I know this is not the most expat themed topic but I figure since there is a lot of expats in this area I could ask for some advice here. I am going to Quintana Roo in March for one week. I fly into Chetumal on a Saturday and fly out of Cancun the next Saturday. There are I know a TON of things to see in between those two destinations. I am looking for a suggested itinerary. We plan to rent a car. We have driven all over Mexico and have no intimidations about driving in Mexico. It will be me, my wife, and my
12 yr old son. Things I want to particularly see are the Government Palace in Chetumal (I have a thing where I am visiting all the state capitals) and Xcaret. I am not so sure I am that interested in Cancun. Mostly just going there because I got a super cheap flight. I in general don’t like all inclusive resorts and I have a free hotel in Akumal. Any suggestions on a route? Thanks in advance.


----------



## RickS (Aug 6, 2009)

You basically don't have but one route.... up highway 307.
Here are some places that you might consider:

+ You could start off by dropping slightly down into Belize to the Orangewalk district. It has more than 400 species of birds. Of course to get into Belize one will have to turn in their Mexico Tourist card, get a Belize one and then get another Mexico one when reentering. Not that expensive but....
+ before Akamal (great choice!) check out Tulum and maybe even drive down the road towards Punta Allen for some pristine white sand beaches generally without the masses
+ From Tulum one could also go a bit inland and check out the ruins at Coba
+ Try and check out at least one cenote... preferably off of Highway 307 like maybe Jardin Del Eden Cenote. The whole family will enjoy this phenomenon of the Yucatan Penn.
+ You could take the ferry from Playa over to Cozumel and enjoy an afternoon of snorkeling at the park on the south end of the island or on a boat offshore for diving. Otherwise I'd skip Playa as well as Cancun!
+ Another ferry ride out to Isla Mujeres can be fun but there is not a whole lot to do there but enjoy the ferry ride and walk around the island. It used to be quaint.... now it's overrun.

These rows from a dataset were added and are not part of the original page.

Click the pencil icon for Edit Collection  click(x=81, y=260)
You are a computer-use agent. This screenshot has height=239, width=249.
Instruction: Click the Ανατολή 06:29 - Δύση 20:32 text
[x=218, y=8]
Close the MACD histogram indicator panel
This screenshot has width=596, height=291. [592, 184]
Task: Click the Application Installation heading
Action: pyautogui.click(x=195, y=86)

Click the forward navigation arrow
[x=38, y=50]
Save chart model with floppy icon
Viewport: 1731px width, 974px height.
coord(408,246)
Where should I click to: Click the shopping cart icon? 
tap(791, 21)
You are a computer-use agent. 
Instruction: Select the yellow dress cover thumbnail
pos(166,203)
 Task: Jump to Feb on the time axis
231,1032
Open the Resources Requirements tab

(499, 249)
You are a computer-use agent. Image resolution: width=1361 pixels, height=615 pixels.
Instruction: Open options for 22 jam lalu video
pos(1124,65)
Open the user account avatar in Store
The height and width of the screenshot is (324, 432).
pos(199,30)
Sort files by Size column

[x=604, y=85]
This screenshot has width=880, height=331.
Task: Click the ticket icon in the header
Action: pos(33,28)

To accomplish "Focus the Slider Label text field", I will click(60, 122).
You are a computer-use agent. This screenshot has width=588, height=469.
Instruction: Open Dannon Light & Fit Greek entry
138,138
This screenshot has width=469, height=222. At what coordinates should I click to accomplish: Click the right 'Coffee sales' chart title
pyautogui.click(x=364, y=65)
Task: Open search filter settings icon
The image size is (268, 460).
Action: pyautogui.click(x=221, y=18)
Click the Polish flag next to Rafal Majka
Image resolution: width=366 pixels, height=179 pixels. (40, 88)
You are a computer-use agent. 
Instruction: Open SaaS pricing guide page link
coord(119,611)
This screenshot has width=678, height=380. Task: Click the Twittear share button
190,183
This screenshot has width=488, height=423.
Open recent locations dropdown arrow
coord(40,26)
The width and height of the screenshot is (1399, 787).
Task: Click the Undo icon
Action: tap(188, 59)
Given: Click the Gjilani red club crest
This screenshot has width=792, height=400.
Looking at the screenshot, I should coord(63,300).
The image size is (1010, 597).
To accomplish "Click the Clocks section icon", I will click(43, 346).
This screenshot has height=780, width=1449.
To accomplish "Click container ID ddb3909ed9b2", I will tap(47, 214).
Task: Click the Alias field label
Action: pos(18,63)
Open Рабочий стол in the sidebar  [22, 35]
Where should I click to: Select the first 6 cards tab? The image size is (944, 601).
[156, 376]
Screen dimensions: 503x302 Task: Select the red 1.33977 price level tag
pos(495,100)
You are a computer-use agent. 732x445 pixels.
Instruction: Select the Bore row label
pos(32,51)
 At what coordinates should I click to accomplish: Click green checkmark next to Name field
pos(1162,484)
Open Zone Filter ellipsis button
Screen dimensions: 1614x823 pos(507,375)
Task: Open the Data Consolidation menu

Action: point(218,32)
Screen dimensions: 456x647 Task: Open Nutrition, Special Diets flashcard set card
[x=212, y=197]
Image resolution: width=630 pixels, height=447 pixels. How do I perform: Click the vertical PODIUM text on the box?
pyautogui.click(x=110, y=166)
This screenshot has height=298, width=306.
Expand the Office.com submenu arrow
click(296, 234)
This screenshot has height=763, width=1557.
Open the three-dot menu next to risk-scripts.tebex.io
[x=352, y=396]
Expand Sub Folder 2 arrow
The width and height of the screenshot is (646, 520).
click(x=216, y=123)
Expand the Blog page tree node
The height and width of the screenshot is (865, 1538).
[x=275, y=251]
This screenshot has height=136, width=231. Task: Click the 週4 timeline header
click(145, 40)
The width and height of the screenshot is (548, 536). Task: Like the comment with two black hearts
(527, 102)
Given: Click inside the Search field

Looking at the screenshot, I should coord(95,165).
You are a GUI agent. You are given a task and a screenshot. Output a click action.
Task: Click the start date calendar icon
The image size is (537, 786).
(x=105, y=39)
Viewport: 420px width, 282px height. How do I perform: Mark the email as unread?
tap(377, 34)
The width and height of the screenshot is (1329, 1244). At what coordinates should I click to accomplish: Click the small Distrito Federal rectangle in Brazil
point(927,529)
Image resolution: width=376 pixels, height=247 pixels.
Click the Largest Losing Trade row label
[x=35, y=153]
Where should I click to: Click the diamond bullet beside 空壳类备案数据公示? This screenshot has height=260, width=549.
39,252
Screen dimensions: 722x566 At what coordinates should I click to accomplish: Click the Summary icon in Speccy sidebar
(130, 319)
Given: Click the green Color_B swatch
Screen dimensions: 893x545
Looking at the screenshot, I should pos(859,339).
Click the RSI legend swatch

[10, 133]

Where ever you go.... enjoy!


----------



## elderp (Aug 22, 2018)

Thank you for the advice. We definitely like cenotes and we will probably avoid Isla de Mujeres. I heard it is kind of too touristy now.


----------



## citlali (Mar 4, 2013)

The whole coast is too touristy.. I was in Tulum 15 years ago and went back last year.. no thanks..
Bacalar is less so and I did not got back to Xcalak but I think I will follow the rule, I have do not go back to places you used to love.. find new places , you will not be as disappointed..
If it is your firt time explore every place you can have fun and do not go back.


----------



## elderp (Aug 22, 2018)

Thanks it is my first time to Quintana Roo. I have a goal to visit all the states in Mexico, so I figure I have to go at least once. Mexico beaches are gorgeous, but the resort cities are a bit out of my league. I prefer less developed cities and feel more relaxed.


----------



## citlali (Mar 4, 2013)

Since you are flying to Chetumal stay there one night then go to Xcalak and Majahual then Bacalar then on up the coast until you reach Cancun stopping where you feel you would enjoy the place stopping at Coba and whichever cenote you feel like.. You will have fun if you like beaches..
If you want to do something different go to Xpuhal 2 hours from Chetumal on a straight road in Campeche state and visit the beautiful ruins and jungle at Calakmul before they screw up the site with the train.. There are beautiful wild turkeys blue and gold that are very tame and you can take wonderful pictures of them..


----------